Pour des raisons absconces "travail" est de droite "partage" de gauche et "République" pour tout le monde... Mais ces derniers temps et Sarkozy l'avait fortement bien intuité en 2007, les clivages classiques sont transcendés par les questions identitaires et de ce point de vue, je redoute que Marine le Pen ne soit en train de marquer des points... Bien sûr, les questions économiques seront très présents pendant le quinquennat eu égard à la gravité de la crise actuelle. Bien sûr aussi, un certain nombre d'enjeux sociétaux vont émailler les 5 années à venir : droit de vote des étrangers, mariage homosexuel ou encore euthanasie. Mais les questions identitaires amorcées plus que maladroitement (et sans doute volontairement maladroitement) par le précédent gouvernement vont revenir : la fracture entre vainqueur et perdants de la mondialisation se creuse et Marine le Pen guigne sans honte les bataillons des perdants, fort nombreux. Si elle les rallie tous, elle l'emportera.

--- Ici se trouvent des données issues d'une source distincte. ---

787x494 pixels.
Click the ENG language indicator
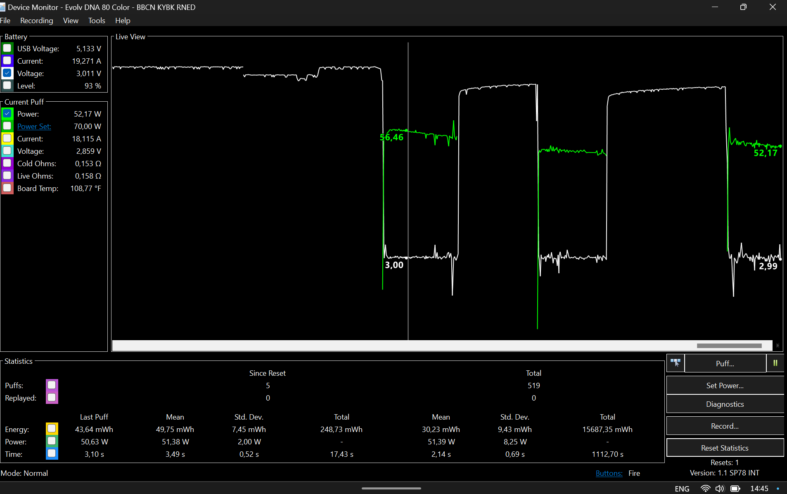(x=682, y=489)
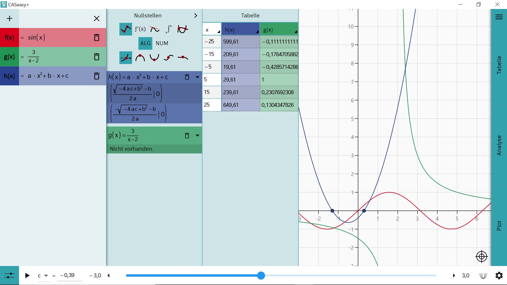507x285 pixels.
Task: Switch to ALG calculation mode
Action: 145,43
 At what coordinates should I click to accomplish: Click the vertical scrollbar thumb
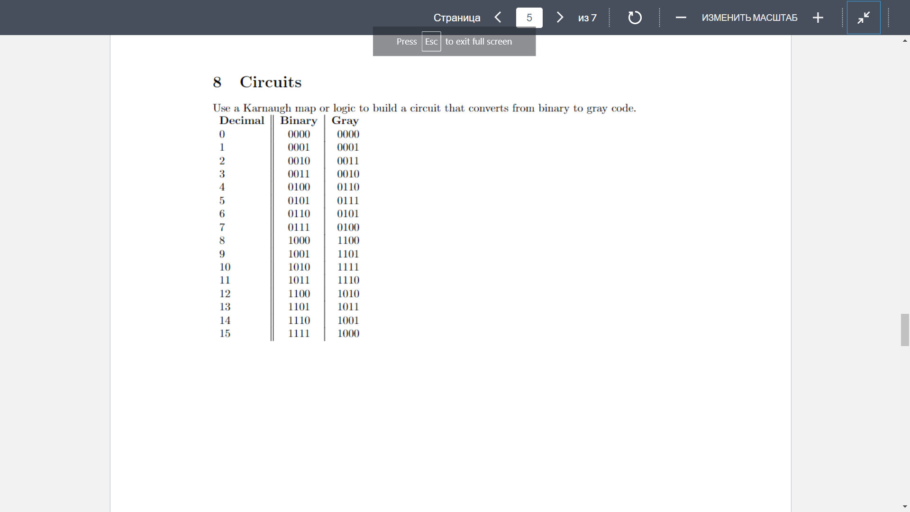(905, 329)
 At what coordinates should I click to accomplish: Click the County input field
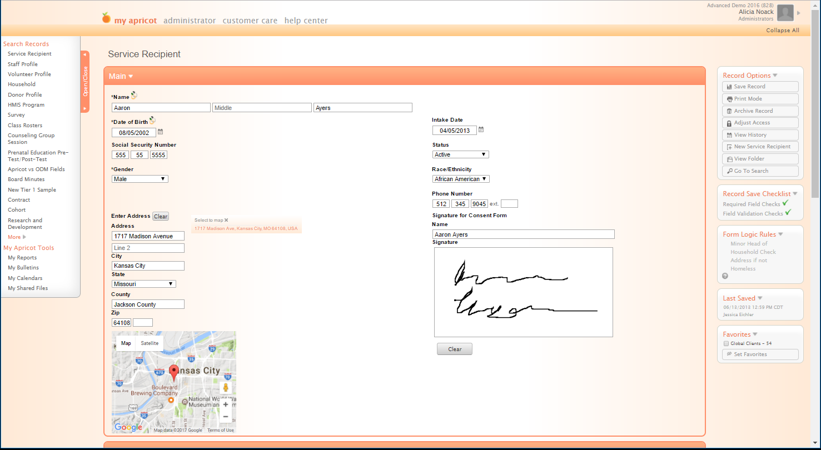click(x=148, y=304)
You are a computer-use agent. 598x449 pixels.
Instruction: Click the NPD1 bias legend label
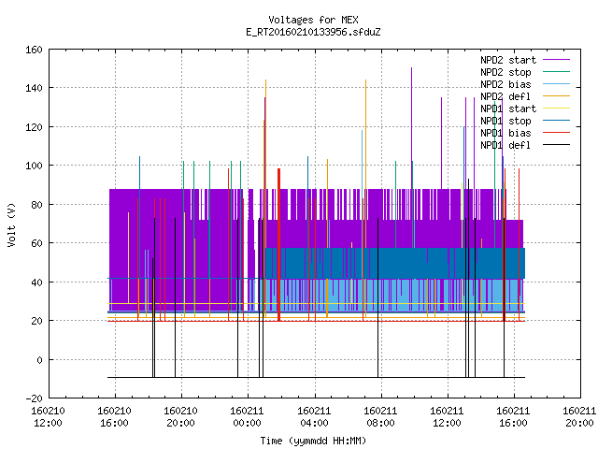point(505,133)
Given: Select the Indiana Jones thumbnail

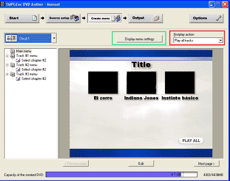Looking at the screenshot, I should coord(141,83).
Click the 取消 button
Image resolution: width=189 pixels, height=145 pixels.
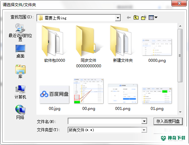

Elle ne peut à l'évidence le faire sur les seuls thèmes économiques. Le Front de Gauche fera barrage et est historiquement mieux outillé pour contenir les travailleurs prolétaires, quand bien même les instituts de sondage disent le contraire. Contrairement aux idées reçues sur la campagne, Mélenchon a fini assez haut et le Pen n'a pas fait les 24% qu'elle atteignait un an avant, du temps où DSK était le champion putatif de la gauche. La faute a une orientation de campagne. Le Pen a eu les yeux plus gros que le ventre : elle a voulu tout tout de suite. Mais sa rengaine anti élite européenne et ses solutions économiques n'ont pas pris, elle patinait et commençait à décliner. Son retour aux fondamentaux de son parti, phrases chocs sur l'immigration, "mais des centaines de Mohamed Merah arrivent chaque jour par avion" fit mouche. Elle le sait et elle se pourlèche de voir qu'une irrépressible montée voir accession au pouvoir sur ces seuls thèmes est désormais possible. Un premier signe de ce virage à droite (c'est malheureusement possible) eu lieu lundi matin sur RTL, Marine le Pen était invitée par Apathie qui pensait sincèrement la coincer en lui demandant son avis sur la manif' de l'ambassade américaine en lui faisant confesser que Valls était assez sévère. On peut l'écouter en entier là : http://www.rtl.fr/actualites/politique/article/sur-rtl-ma...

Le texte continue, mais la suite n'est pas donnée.